*The task*. Keeping every character in place, output all the data.

*Recorded data*.
--- START ---
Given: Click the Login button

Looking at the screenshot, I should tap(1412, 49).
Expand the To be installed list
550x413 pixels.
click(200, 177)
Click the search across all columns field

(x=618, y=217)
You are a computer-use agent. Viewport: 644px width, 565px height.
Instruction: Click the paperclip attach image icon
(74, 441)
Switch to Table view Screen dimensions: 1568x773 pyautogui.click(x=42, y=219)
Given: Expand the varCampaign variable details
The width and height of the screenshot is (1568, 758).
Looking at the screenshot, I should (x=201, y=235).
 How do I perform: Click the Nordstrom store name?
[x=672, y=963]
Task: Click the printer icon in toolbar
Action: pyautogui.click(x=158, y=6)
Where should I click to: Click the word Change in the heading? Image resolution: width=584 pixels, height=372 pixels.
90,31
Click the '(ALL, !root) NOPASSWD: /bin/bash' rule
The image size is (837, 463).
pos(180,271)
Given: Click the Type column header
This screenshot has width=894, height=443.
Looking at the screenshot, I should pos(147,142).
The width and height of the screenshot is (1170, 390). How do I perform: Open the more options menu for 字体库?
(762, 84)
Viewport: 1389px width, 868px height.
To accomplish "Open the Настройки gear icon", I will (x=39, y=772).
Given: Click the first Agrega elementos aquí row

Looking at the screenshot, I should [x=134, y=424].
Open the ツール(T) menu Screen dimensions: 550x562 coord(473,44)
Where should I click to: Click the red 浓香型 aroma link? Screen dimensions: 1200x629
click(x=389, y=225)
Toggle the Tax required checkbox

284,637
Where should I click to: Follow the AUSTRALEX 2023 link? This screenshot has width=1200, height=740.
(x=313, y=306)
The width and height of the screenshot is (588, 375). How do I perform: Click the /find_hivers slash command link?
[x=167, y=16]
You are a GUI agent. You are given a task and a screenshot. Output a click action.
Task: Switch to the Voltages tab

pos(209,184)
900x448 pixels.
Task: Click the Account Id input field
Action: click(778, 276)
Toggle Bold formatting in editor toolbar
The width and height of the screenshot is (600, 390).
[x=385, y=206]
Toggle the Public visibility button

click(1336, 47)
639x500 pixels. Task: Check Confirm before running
--- END ---
*Written answer*.
Given: Click the Login button

Looking at the screenshot, I should tap(1412, 49).
Expand the To be installed list
550x413 pixels.
click(200, 177)
Click the search across all columns field

(x=618, y=217)
You are a computer-use agent. Viewport: 644px width, 565px height.
Instruction: Click the paperclip attach image icon
(74, 441)
Switch to Table view Screen dimensions: 1568x773 pyautogui.click(x=42, y=219)
Given: Expand the varCampaign variable details
The width and height of the screenshot is (1568, 758).
Looking at the screenshot, I should (x=201, y=235).
 How do I perform: Click the Nordstrom store name?
[x=672, y=963]
Task: Click the printer icon in toolbar
Action: pyautogui.click(x=158, y=6)
Where should I click to: Click the word Change in the heading? Image resolution: width=584 pixels, height=372 pixels.
90,31
Click the '(ALL, !root) NOPASSWD: /bin/bash' rule
The image size is (837, 463).
pos(180,271)
Given: Click the Type column header
This screenshot has width=894, height=443.
Looking at the screenshot, I should pos(147,142).
The width and height of the screenshot is (1170, 390). How do I perform: Open the more options menu for 字体库?
(762, 84)
Viewport: 1389px width, 868px height.
To accomplish "Open the Настройки gear icon", I will (x=39, y=772).
Given: Click the first Agrega elementos aquí row

Looking at the screenshot, I should [x=134, y=424].
Open the ツール(T) menu Screen dimensions: 550x562 coord(473,44)
Where should I click to: Click the red 浓香型 aroma link? Screen dimensions: 1200x629
click(x=389, y=225)
Toggle the Tax required checkbox

284,637
Where should I click to: Follow the AUSTRALEX 2023 link? This screenshot has width=1200, height=740.
(x=313, y=306)
The width and height of the screenshot is (588, 375). How do I perform: Click the /find_hivers slash command link?
[x=167, y=16]
You are a GUI agent. You are given a task and a screenshot. Output a click action.
Task: Switch to the Voltages tab

pos(209,184)
900x448 pixels.
Task: Click the Account Id input field
Action: click(778, 276)
Toggle Bold formatting in editor toolbar
The width and height of the screenshot is (600, 390).
[x=385, y=206]
Toggle the Public visibility button

click(1336, 47)
639x500 pixels. Task: Check Confirm before running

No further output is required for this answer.